WP Super Cache helps somewhat, but the load gets ridiculously high just after a page is edited. One of the Advanced options is “Clear all cache files when a post or page is published or updated.” That setting ensures that information is visible quickly, but occasionally causes Apache to crash, as it has to spin up several hundred php-cgi processes before the cached page is rebuilt and saved to the file system.
The process is, roughly, this:
- The page is cached, copies are served through mod_rewrite, all is happy
- The page is updated and saved, and the cached copy of the page is removed
- The first request comes in, there’s no cached copy of the page, so we launch PHP to serve the request and rebuild the page
- While that’s happening, hundreds of additional requests come in, and all have to be handled in the same way
- Finally, one of those many requests completes, a new copy of the cached page is saved to the file system, and future requests are handled purely by mod_rewrite
- Meanwhile, those other few hundred requests that came in while there was no cached copy of the page, are served, and the cache may be rebuilt a few hundred times (not sure if WP Super Cache catches this or not)

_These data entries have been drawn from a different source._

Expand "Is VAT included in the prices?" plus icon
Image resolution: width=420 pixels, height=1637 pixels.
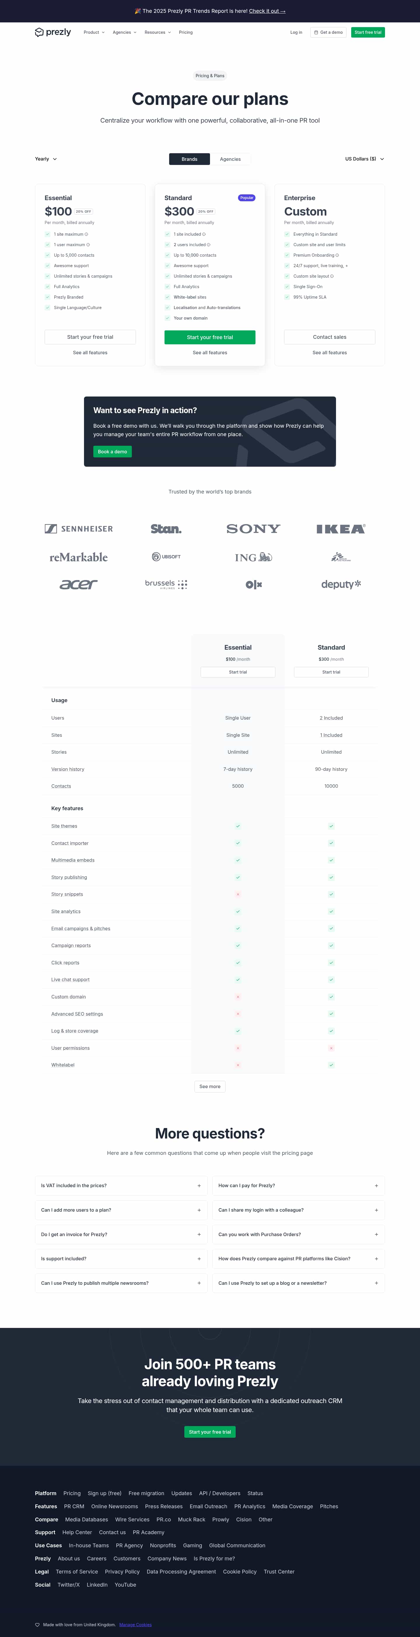click(x=199, y=1186)
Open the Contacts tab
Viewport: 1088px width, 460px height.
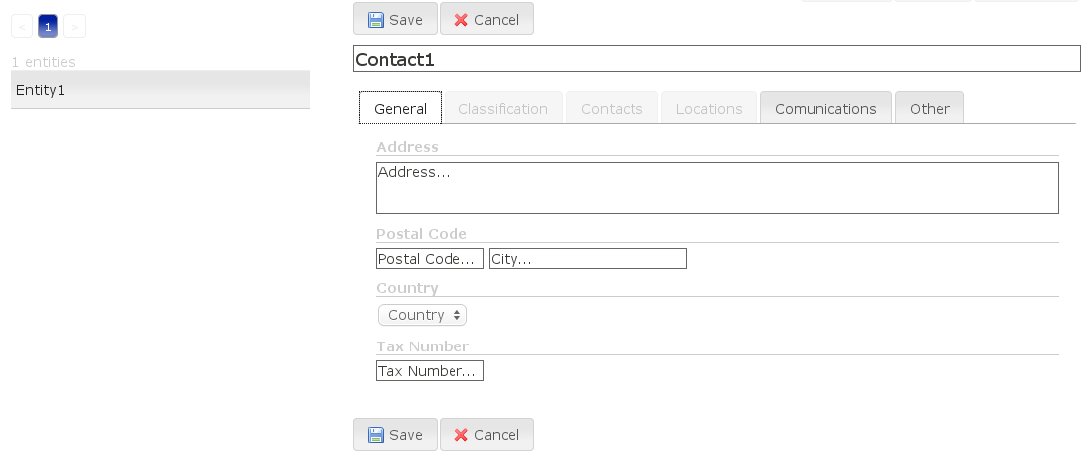(612, 108)
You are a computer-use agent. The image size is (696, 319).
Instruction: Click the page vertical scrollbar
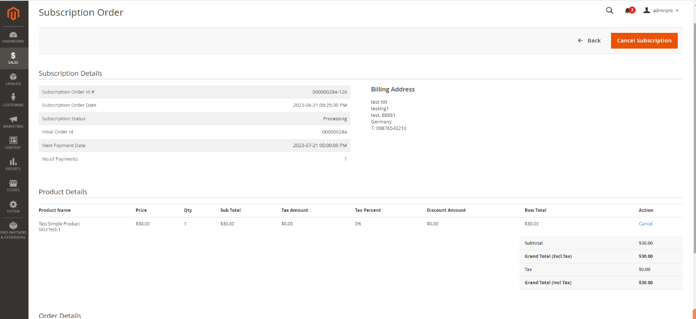click(693, 152)
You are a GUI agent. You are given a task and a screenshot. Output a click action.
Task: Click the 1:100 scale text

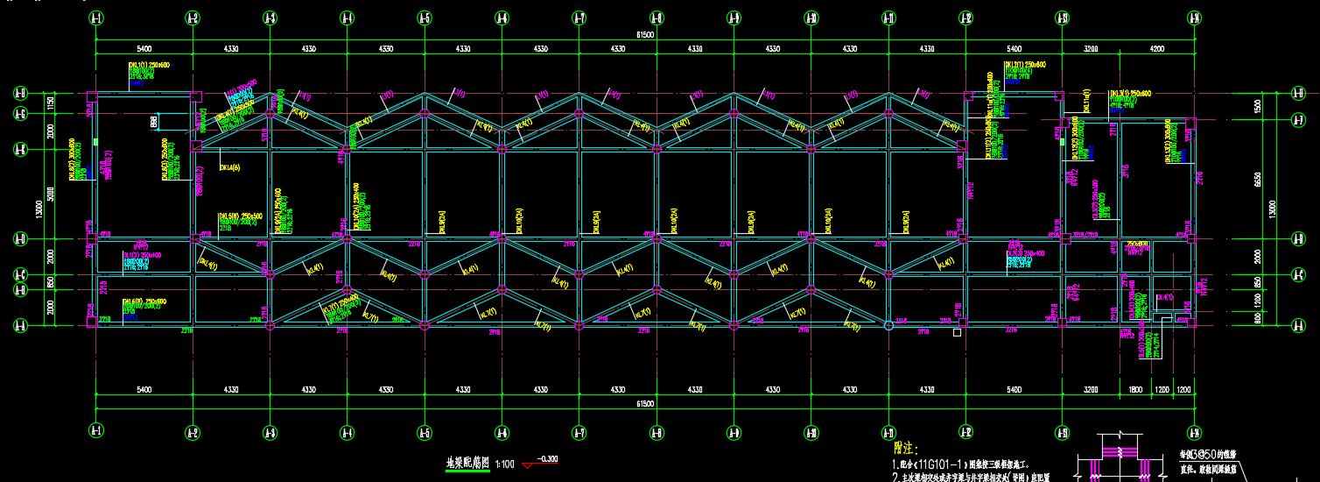pyautogui.click(x=504, y=463)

- Occasionally, in the middle of all this, Apache just plain crashes, presumably hitting a process limit or other major resource-contention issue
We have basically the same problem with, say, unchecking that setting, and having a system cron job call wp-cron.php once a minute (with the super-cache freshness set to 60 seconds). wp-cron sees that the page is stale and removes it, but doesn’t force a rebuild; again, there’s a small window where there’s no cached version of the page, before a new one gets built and saved, a LOT of requests hit PHP, and it’s basically the same scenario as above.
The “right” solution probably is to put the whole site behind something like a Varnish cache, or possibly have another server running wget every thirty seconds against a hidden WordPress backend, but because of Reasons that probably won’t happen. With that in mind, is there a setting I’m overlooking, to force WP Super Cache to build new pages before removing the old ones, to eliminate the window where no cached copy of a page exists?